Destra’s stomach did a queasy flip, and she looked away, shuddering. Then came a wet tearing sound, followed by loud, high-pitched hissing. The circle of Gors broke and they started toward the dead female and her monstrous babies.

Torv stayed by Destra’s side, watching her carefully.
“You look away as if our crechelings offend your sight. Why?”
a deadly threat lurked in that question, and Destra forced herself to turn back and watch as the crechelings were pulled one at a time from their dead mother’s ruined belly.

“I mean no offense, Torv. My stomach is weak, and I am not used to seeing something this gruesome.”

“Is birthing not gruesome for humans?”

“Yes, but not deadly.”

They watched as two dozen armored Gors took turns comforting and cradling the crechelings. One of the adults brought a hissing, gasping little creature to Torv and he took it in both of his hands, holding it up before him and the other Gors. He grinned and said,
“Behold! Your Matriarch!”

The Gors all roared and hissed, holding up the other crechelings. The female that Torv was holding abruptly stopped hissing, and she opened two wrinkly yellow eyes to look upon her subjects.

Destra studied the Gor baby curiously. It was about the size of a human baby, but its skin was a sickly gray. Its face and body was fuller than that of an adult Gor, but her nose was flat and bony, and her ears were just two small holes in the sides of her head.

“She’s beautiful,” Destra lied.

“Yesss!”
Torv said after a moment. He turned back to her and cradled the baby against his massive chest. “They must eat soon,” he said. “They are already starving.”

A sudden, horrible suspicion formed in Destra’s gut. “Eat what? Don’t tell me they’re going to eat . . .” Bile rose in her throat as her eyes flicked to the body of the dead female.

“No, to be eaten by ones creche mates is a great dishonor, and Tava does nothing to deserve this. We feed the crechelings, but we cannot feed them from the food you give us. They must eat fresh meat, and plenty of it.”

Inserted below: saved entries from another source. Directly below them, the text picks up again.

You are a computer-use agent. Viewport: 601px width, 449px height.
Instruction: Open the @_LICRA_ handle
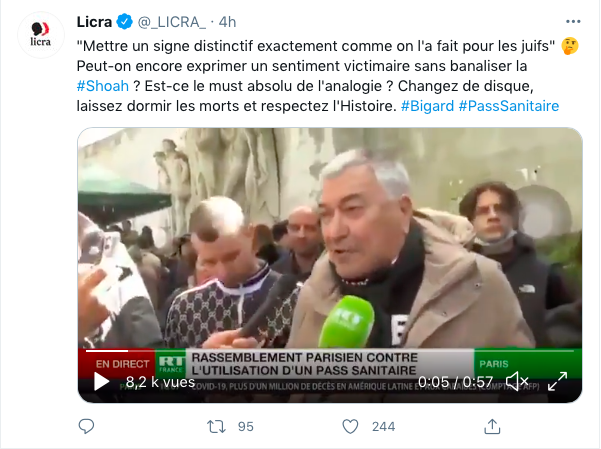tap(172, 22)
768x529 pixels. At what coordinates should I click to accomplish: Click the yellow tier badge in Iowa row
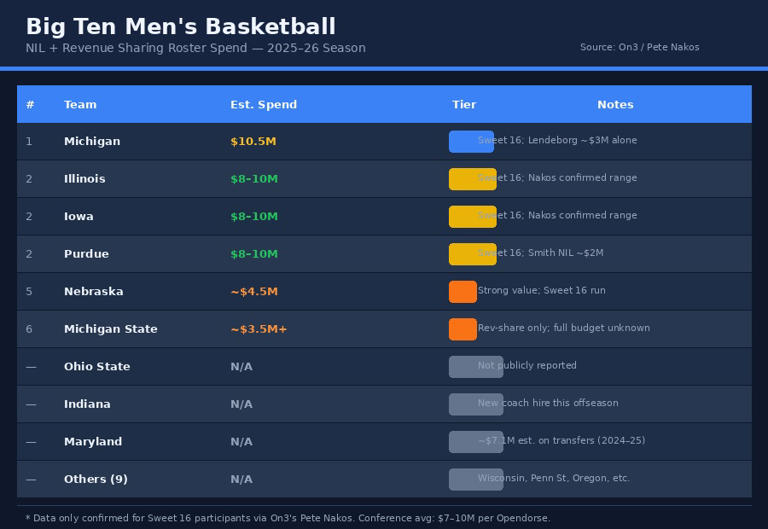tap(472, 217)
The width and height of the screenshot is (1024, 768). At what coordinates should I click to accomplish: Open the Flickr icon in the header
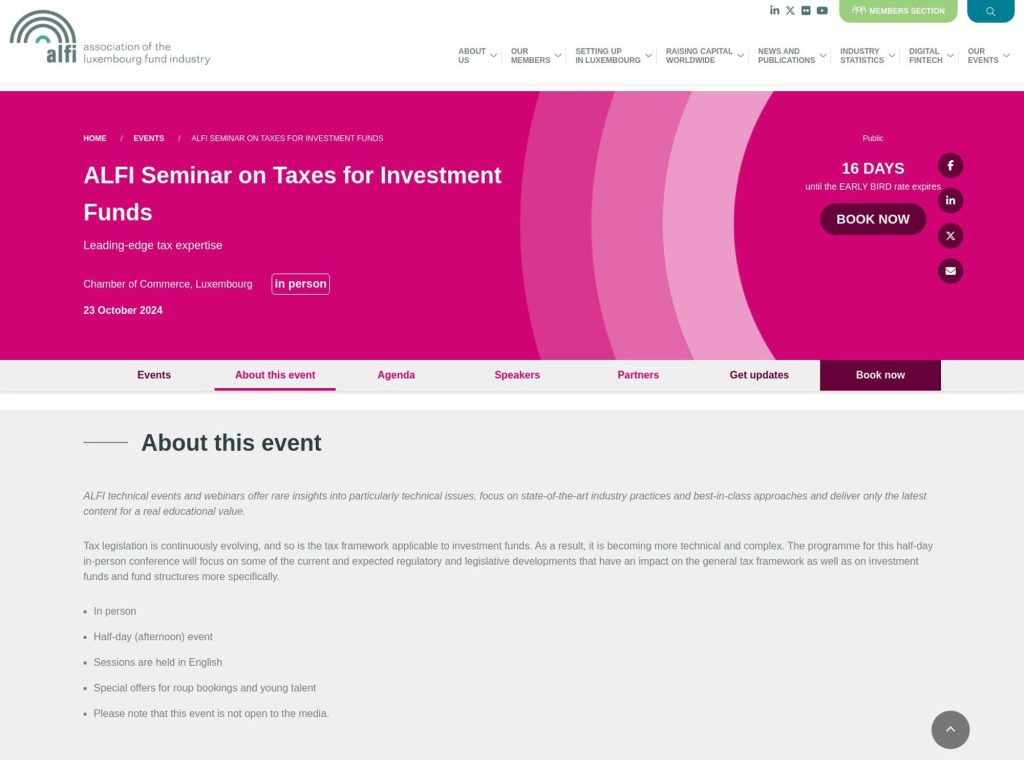(x=805, y=10)
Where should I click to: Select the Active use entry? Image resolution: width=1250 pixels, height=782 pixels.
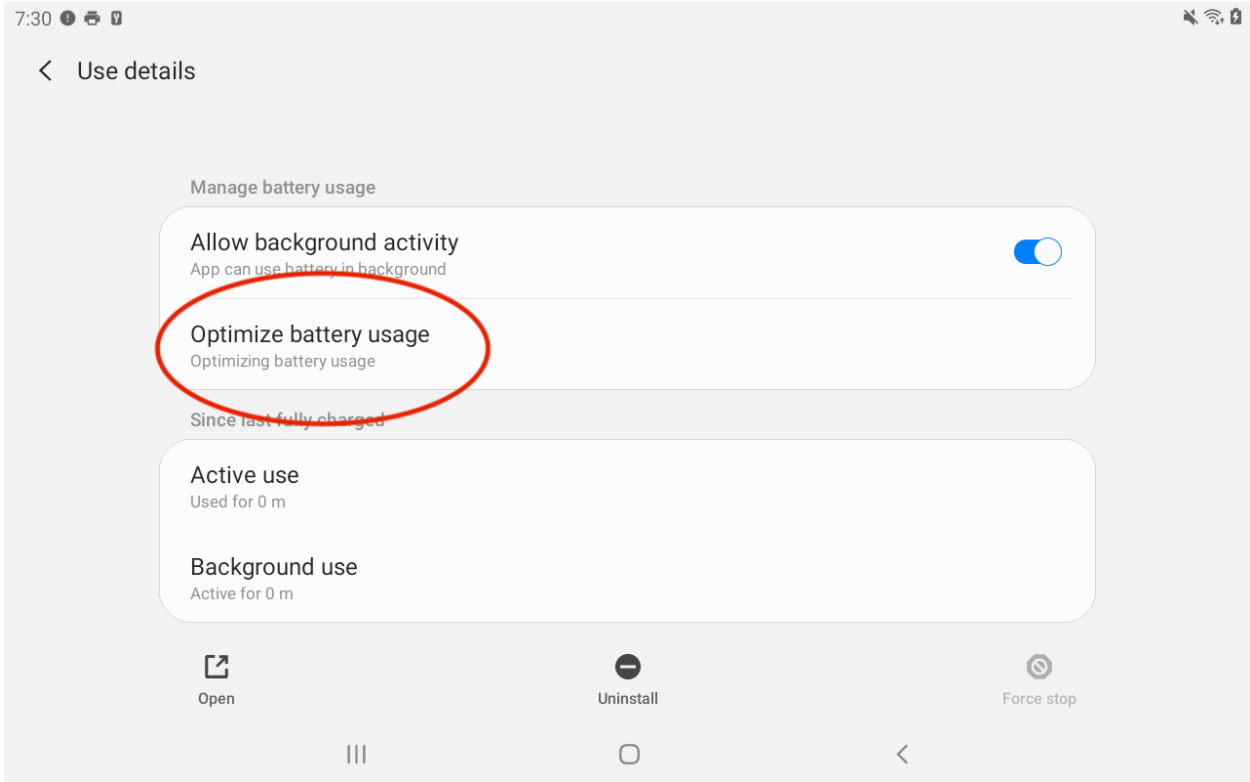point(245,486)
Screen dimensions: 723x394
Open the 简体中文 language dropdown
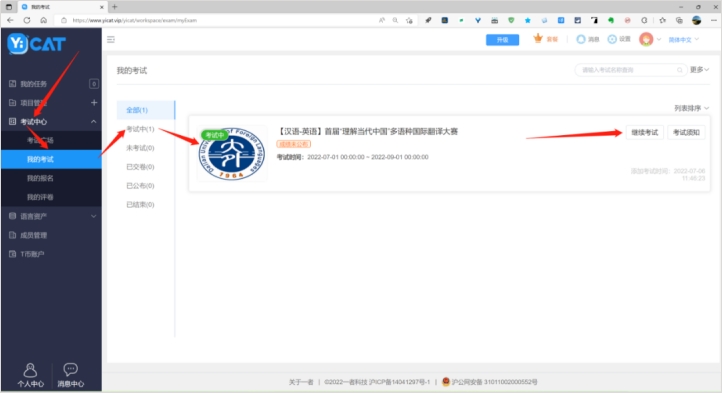tap(683, 40)
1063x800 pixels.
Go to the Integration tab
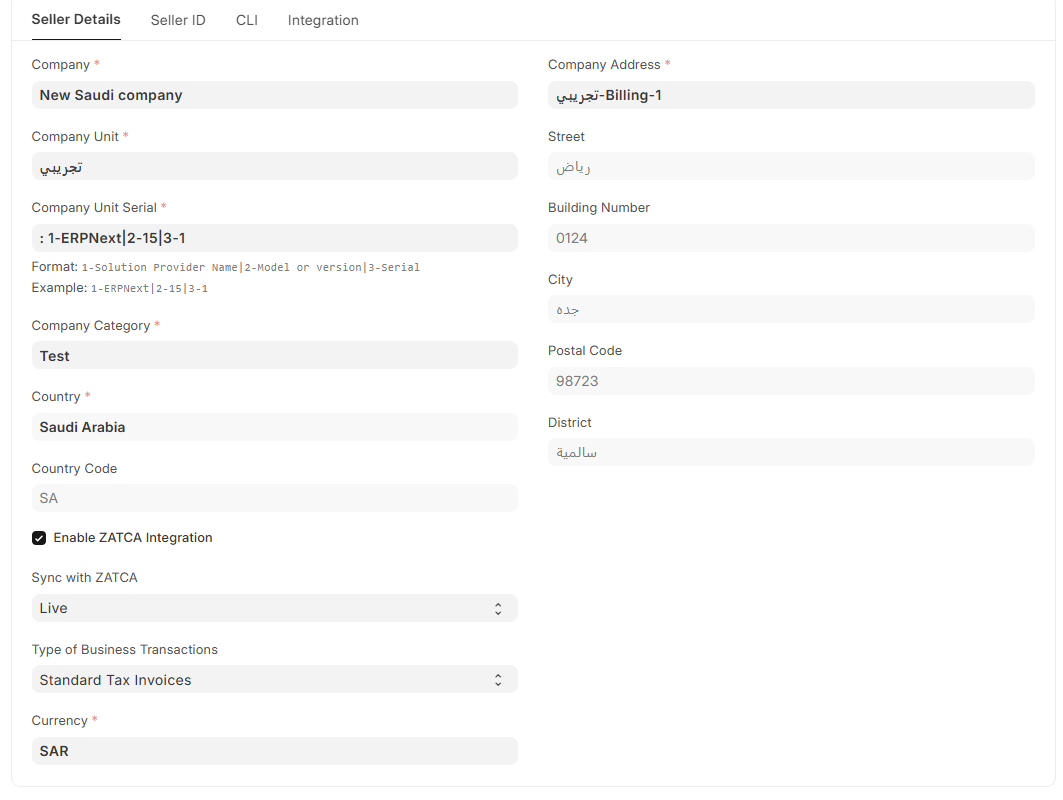(323, 20)
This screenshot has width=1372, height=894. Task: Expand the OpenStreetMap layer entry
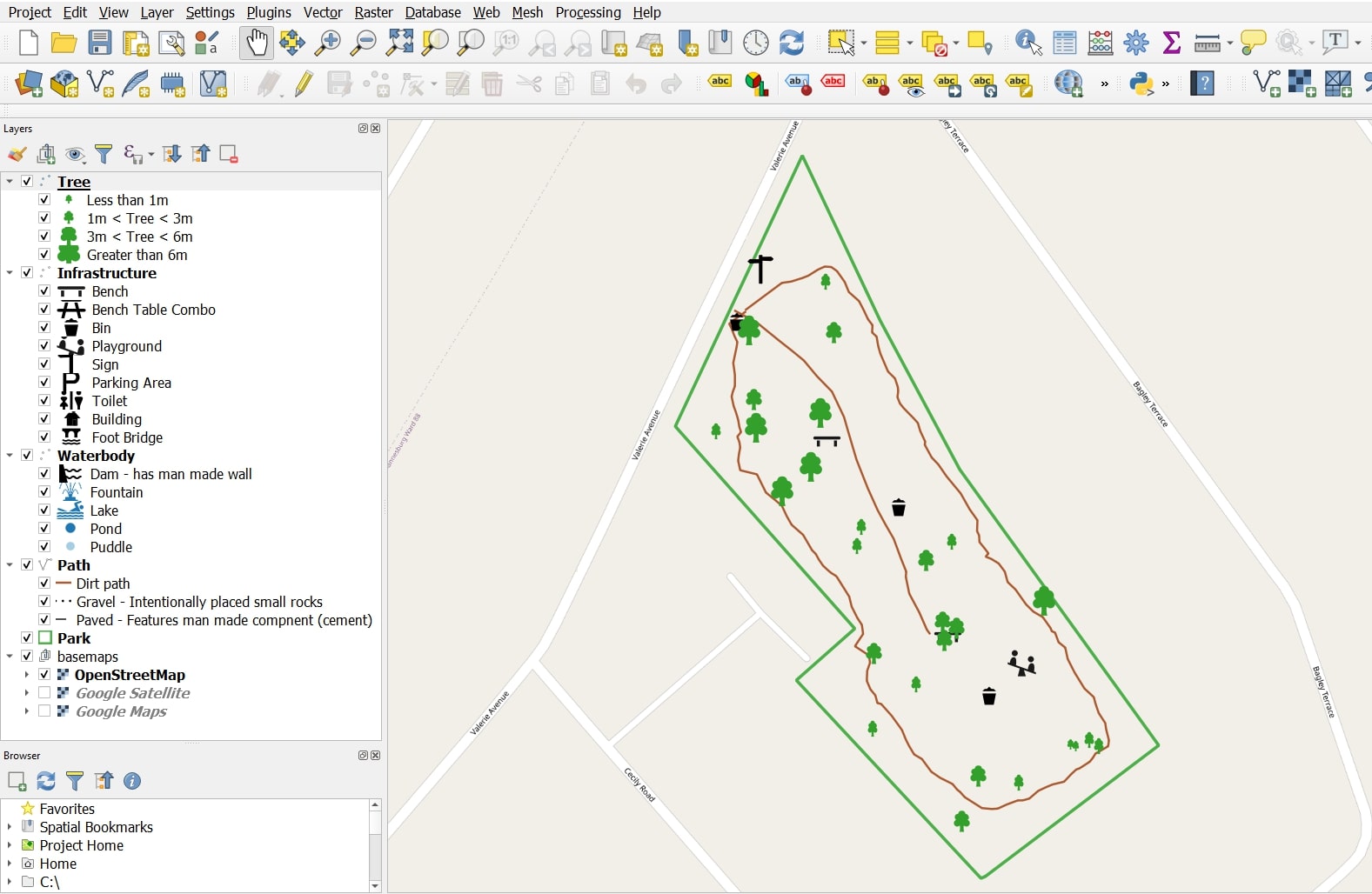point(26,675)

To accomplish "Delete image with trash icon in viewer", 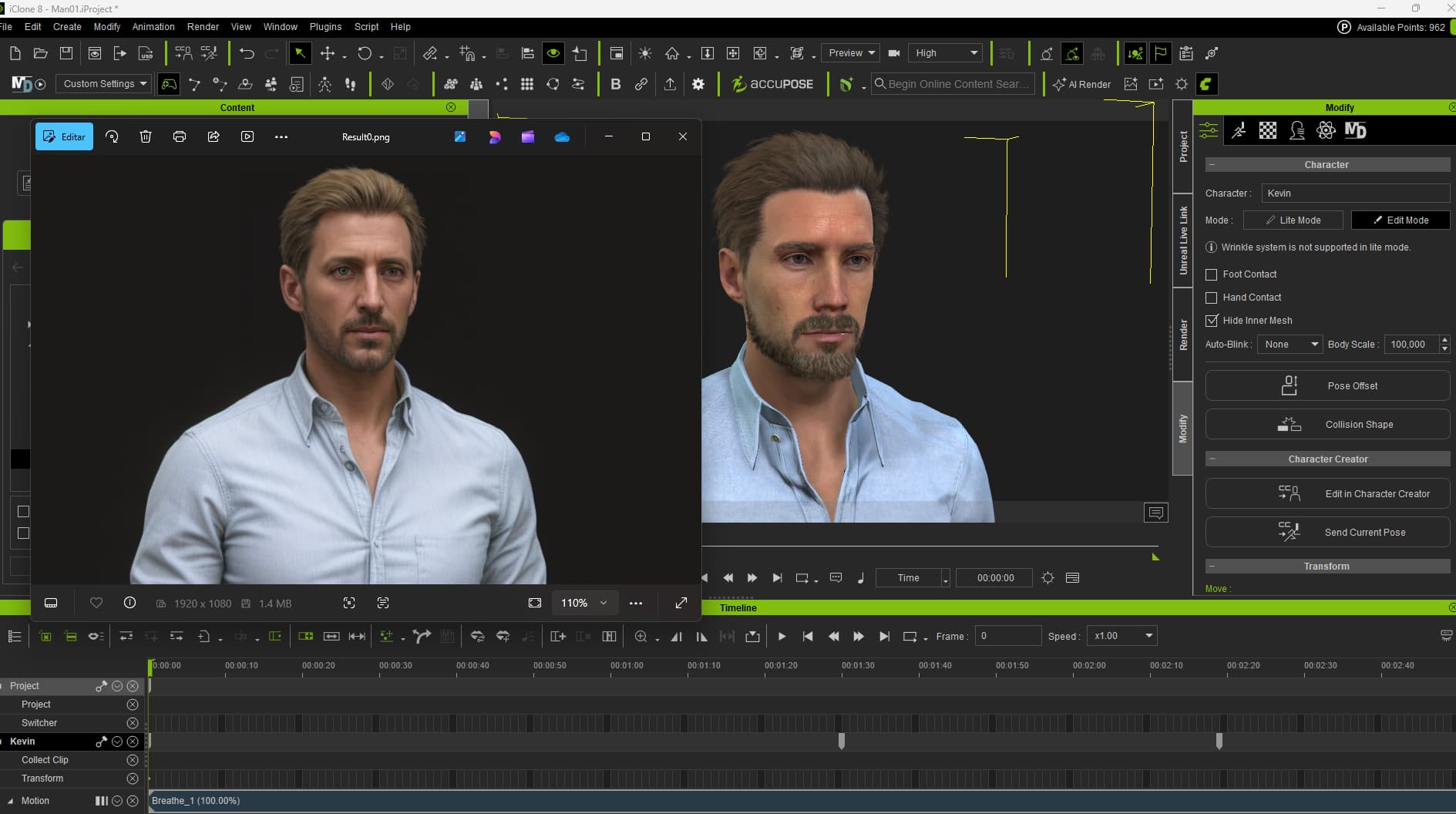I will pos(146,136).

“There isn’t any,” Destra said.

Torv hissed with displeasure.
“Perhaps you have some humans who do not deserve to live?”

Destra blinked at him, shocked by the suggestion. “No.”

“Then let us hope that we reach Noctune soon.”

* * *

Captain Picara had expected to die a quick death; she had been waiting for the severed bridge of the
Emancipator
to collide with something else and disintegrate, but that never happened. Instead Sythian cruisers clustered around them, as if herding them to a specific destination. Moments later she realized that was exactly what they were doing. Their destination appeared in the distance—one of the giant, behemoth-class cruisers.

Picara broke the deadly silence on the bridge to speak to her crew.

“They’re going to capture us,” she said. That realization came with as much relief as it did trepidation—they weren’t going to die. At least not yet. Picara wondered whether being captured by Sythians might be worse than death.

The enemy command ship grew until its shiny lavender hull was all they could see.

“What are they going to do with us?” someone asked.

Picara shook her head and reached for her sidearm. “Whatever they’re planning, we don’t want to be a part of it. Ready your weapons! They’re not taking us alive.”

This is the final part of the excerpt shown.